- Self published, 2011
- Softcover in coloured card fold out sleeve
- Signed, with original numbered print
- Several cover colours and prints available
Markéta Luskačová’s On Death and Horses and Other People is a labor of love, an exploration of ritual, an expression of friendship and a testament to patience and perseverance. Luskačová began to photograph Czech Carnival in 1999. Since then she has photographed more than 40 carnivals in Bohemian cities, towns and villages. This exhibition is comprised entirely from the photographs made as the carnival people of Roztoky, a small town near Prague, walked across ﬁelds and over Bare Hill to the neighbouring village of Unětice.
Made over a 12-year span, Luskačová’s photographs reveal as much about the artist as they do about her subjects. Trained as a sociologist, it is not surprising that her images are imbued with a special understanding of the people and the rituals she has photographed. Her work is not just a documentation of ritual, but also a sensitive and insightful interpretation of time-honoured traditions adapted for contemporary life in Bohemia, where free expression was very difficult in the recent past.
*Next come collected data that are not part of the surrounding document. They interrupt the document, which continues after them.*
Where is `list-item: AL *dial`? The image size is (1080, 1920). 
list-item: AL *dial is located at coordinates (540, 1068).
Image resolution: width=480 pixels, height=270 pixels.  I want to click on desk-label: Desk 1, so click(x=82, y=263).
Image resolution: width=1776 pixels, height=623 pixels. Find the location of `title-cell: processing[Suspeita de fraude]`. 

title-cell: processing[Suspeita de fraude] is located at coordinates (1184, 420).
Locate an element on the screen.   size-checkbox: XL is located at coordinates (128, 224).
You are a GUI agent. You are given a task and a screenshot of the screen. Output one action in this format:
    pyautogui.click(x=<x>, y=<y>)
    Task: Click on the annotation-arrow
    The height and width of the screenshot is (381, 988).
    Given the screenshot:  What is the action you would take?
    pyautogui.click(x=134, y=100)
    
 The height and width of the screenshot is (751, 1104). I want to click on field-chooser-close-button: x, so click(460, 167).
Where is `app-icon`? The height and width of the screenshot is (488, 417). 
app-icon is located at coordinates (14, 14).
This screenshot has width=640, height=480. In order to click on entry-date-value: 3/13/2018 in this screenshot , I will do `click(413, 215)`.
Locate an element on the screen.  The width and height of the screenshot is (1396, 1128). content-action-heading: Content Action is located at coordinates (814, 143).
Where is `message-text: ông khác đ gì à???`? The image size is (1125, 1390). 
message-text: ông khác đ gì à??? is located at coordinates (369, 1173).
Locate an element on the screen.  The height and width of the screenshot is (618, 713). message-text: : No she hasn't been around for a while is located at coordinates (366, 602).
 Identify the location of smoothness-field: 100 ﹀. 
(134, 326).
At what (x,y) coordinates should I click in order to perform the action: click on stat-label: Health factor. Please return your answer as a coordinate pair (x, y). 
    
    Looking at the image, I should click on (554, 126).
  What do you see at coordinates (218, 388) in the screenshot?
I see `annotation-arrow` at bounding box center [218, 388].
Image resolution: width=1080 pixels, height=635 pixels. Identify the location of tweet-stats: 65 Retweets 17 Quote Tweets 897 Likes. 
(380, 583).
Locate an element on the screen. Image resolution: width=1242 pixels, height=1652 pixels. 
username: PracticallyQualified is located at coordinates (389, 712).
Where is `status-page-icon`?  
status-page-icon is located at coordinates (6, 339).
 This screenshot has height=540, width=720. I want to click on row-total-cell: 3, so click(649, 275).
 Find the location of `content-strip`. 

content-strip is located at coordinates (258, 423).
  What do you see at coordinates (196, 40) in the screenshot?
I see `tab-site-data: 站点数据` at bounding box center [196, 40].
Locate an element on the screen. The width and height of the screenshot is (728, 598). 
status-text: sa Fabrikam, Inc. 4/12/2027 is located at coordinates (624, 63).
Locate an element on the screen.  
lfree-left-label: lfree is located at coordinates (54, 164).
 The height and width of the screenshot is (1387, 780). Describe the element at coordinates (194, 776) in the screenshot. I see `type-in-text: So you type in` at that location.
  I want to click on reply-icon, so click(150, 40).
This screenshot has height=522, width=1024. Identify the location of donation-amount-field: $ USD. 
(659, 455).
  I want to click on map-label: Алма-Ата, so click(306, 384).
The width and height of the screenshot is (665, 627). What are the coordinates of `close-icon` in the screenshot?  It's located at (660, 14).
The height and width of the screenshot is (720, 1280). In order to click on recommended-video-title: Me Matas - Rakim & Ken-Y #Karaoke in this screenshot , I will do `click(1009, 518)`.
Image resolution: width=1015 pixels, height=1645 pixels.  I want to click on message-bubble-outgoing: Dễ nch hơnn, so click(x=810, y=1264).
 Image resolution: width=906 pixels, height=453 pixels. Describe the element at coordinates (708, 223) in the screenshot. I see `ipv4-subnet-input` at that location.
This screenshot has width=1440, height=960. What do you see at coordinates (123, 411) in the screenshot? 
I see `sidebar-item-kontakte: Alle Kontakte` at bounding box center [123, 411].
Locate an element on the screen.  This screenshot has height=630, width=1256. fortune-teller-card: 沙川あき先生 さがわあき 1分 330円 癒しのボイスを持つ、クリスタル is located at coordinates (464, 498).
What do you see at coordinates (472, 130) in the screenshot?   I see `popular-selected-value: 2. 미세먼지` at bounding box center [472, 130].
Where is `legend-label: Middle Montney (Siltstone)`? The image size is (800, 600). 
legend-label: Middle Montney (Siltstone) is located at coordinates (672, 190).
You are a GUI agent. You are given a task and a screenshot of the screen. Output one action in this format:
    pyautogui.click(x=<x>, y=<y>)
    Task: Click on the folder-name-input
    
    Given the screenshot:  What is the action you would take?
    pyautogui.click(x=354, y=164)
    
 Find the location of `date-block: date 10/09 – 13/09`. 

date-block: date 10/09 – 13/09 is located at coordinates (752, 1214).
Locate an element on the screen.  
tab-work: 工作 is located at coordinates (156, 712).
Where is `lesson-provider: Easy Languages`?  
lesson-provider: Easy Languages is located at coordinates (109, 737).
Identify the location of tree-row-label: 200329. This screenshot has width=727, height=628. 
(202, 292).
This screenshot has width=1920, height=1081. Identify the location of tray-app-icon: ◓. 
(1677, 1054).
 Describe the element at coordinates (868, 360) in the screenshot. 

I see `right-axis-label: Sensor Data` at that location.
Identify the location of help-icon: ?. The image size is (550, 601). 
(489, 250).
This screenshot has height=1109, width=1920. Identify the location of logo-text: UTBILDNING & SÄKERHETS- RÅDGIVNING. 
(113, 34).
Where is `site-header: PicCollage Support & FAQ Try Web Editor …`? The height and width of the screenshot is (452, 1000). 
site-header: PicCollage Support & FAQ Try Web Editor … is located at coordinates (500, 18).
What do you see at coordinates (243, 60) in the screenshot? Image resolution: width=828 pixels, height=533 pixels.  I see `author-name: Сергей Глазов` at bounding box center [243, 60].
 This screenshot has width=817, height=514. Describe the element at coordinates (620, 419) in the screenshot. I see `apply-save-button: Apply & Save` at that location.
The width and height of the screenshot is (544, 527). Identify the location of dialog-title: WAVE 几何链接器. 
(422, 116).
For Luskačová, Czech Carnival represented ”the renaissance of the old customs in the early years of democracy, the joy that it was now allowed, my private joy to hear the old songs, which I was missing.” She has described this new body of work as ”a return home in a photographic sense, almost a full circle,” where procession figures prominently, as it did in Pilgrims, made 40 years ago. Many of the colour photographs were made in that magical short space of time, as the warmth of the late afternoon sun gives way to the coldness of the crisp, late winter night. These photographs represent new aesthetic terrain, while the black and white prints may be seen as a continuation of the aesthetic for which she is known. It is especially lovely to see the transformation that takes place as Luskačová visually dances between her comfortable black and white aesthetic and her new color world; where darkness is eclipsed by colour, light and joy, where carnival is seen not only as a return to ritual, but as an affirmation of life itself.